New analysis from BPI has found that 1 in every 10 songs (10.1%) streamed around the world is by a British artist. The UK’s share of global streaming is four times greater than its share of global GDP (2.2%), which BPI says highlights “the UK’s exceptional performance in music.”
BPI carried out the analysis based on the music charts of 14 major music markets, which together account for around three quarters of global recorded music consumption. The association cites artists such as AJ Tracey, Dua Lipa, Jorja Smith, JHus and Stormzy as some of the artists whose streaming numbers have increased dramatically across the globe in recent years.
In a statement, Chief Executive of the BPI, Geoff Taylor, said: “As the UK charts its new course as an independent trading nation, music serves as a symbol of the UK’s economic potential and creativity. A new wave of homegrown talent, backed by labels’ support, is taking British culture and business to every corner of the world. This is a new tune for a new age of opportunity. We are excited by the possibilities that streaming offers for our artists and for the continuing growth of British music.”
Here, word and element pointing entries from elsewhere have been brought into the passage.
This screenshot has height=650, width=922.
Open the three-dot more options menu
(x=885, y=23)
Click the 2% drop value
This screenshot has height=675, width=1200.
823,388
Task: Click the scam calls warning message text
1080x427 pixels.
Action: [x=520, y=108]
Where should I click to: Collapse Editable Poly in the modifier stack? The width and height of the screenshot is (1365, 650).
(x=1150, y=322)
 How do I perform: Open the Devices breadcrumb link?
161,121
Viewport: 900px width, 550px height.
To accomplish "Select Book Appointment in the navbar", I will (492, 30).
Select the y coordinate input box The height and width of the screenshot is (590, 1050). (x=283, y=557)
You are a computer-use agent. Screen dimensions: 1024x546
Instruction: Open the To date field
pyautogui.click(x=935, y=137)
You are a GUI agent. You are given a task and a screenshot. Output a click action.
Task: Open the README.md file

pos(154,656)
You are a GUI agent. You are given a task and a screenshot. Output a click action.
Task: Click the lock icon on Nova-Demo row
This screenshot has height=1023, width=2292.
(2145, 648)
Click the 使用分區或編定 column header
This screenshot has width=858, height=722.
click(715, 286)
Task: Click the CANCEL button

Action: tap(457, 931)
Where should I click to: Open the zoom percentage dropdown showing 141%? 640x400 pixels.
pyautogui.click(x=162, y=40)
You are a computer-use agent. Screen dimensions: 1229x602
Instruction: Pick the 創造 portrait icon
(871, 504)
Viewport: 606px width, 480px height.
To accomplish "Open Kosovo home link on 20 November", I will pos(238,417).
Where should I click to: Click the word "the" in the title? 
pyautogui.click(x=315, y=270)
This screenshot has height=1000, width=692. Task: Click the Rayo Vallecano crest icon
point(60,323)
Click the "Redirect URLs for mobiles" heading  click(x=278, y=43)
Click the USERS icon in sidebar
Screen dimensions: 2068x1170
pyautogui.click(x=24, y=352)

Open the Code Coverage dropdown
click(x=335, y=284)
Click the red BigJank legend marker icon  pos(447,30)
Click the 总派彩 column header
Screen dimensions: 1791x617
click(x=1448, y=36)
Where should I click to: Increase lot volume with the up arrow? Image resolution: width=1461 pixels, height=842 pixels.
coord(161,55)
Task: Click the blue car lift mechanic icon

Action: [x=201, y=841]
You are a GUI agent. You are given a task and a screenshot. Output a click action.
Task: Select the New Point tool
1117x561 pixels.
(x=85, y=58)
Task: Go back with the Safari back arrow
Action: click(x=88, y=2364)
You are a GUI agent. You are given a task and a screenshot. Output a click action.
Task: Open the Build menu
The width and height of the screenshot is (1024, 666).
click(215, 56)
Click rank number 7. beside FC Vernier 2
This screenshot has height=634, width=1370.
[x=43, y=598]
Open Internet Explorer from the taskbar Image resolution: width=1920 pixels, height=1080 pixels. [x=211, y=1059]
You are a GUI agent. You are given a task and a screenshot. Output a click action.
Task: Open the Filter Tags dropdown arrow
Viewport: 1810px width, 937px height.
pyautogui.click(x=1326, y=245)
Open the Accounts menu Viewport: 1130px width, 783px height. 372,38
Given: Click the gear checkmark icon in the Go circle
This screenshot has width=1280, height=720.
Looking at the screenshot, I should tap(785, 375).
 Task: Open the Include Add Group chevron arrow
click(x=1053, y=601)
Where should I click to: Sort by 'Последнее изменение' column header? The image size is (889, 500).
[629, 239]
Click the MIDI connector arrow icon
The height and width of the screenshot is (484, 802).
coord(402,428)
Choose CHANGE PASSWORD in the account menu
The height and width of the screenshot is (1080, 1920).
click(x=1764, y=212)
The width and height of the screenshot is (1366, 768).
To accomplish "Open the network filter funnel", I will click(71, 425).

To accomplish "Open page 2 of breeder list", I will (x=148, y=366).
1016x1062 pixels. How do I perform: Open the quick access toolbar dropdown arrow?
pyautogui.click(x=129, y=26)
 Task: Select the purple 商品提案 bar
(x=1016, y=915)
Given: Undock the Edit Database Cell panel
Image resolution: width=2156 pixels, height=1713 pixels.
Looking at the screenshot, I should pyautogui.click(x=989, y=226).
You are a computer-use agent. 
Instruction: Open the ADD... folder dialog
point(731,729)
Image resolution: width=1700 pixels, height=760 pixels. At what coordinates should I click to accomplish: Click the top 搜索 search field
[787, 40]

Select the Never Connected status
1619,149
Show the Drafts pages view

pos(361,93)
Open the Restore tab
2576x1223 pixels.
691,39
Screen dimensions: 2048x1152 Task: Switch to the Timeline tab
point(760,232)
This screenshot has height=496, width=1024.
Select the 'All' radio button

Despite a year-on-year increase in streaming numbers, big platforms are still under scrutiny for royalty payment percentages – especially when it comes to less established artists. In December last year, it was revealed that 82% of musicians earned less than £200 from streaming in 2019, according to a poll from the UK’s independent body for music creators, The Ivors Academy and the Musicians’ Union.
In a survey conducted by YouGov in October 2020 for #BrokenRecord, 77% of people said they believed that artists and songwriters are not paid enough by streaming platforms.